About this task -
Show each line from the records below in which the word "Expand" occurs.

'''

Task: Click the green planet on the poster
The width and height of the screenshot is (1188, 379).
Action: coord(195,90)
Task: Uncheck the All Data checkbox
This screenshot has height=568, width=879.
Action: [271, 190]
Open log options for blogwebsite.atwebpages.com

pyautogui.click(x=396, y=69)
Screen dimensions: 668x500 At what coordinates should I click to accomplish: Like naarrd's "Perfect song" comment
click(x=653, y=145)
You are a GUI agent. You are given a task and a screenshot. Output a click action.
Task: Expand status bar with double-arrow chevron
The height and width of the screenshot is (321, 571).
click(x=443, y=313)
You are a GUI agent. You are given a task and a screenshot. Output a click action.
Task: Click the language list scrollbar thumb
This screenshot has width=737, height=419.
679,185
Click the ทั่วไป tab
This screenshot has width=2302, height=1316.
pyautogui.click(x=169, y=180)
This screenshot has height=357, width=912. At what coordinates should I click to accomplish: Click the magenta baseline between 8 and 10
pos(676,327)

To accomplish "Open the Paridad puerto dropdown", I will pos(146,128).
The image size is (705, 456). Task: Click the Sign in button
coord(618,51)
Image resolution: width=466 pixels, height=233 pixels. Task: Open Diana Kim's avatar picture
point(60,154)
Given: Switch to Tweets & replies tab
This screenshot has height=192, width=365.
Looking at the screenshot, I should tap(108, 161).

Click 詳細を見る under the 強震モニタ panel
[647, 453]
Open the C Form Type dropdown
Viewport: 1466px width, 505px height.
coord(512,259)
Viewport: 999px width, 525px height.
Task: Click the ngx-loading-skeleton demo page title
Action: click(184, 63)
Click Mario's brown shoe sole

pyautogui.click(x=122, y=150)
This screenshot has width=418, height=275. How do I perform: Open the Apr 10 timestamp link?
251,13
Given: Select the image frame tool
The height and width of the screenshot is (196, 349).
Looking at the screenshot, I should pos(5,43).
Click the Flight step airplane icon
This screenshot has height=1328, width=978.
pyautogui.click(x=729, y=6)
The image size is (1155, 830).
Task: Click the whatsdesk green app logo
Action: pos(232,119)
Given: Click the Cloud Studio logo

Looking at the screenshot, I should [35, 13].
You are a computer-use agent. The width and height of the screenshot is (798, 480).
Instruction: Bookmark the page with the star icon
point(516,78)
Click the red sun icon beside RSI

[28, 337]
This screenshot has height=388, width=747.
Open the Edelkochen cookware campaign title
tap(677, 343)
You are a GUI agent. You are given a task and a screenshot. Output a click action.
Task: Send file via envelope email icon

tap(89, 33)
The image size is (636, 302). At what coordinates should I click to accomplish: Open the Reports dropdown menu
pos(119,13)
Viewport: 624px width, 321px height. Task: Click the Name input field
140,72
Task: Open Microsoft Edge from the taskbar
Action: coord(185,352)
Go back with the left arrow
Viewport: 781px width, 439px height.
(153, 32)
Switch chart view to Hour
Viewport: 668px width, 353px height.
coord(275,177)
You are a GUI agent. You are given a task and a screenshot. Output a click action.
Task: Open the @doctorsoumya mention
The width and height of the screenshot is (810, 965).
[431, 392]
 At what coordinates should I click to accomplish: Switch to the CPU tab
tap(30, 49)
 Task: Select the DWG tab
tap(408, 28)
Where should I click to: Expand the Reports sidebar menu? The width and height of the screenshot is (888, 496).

'''

Output below -
Task: Expand status bar with double-arrow chevron
Where should I click to: Expand the Reports sidebar menu? The width and height of the screenshot is (888, 496).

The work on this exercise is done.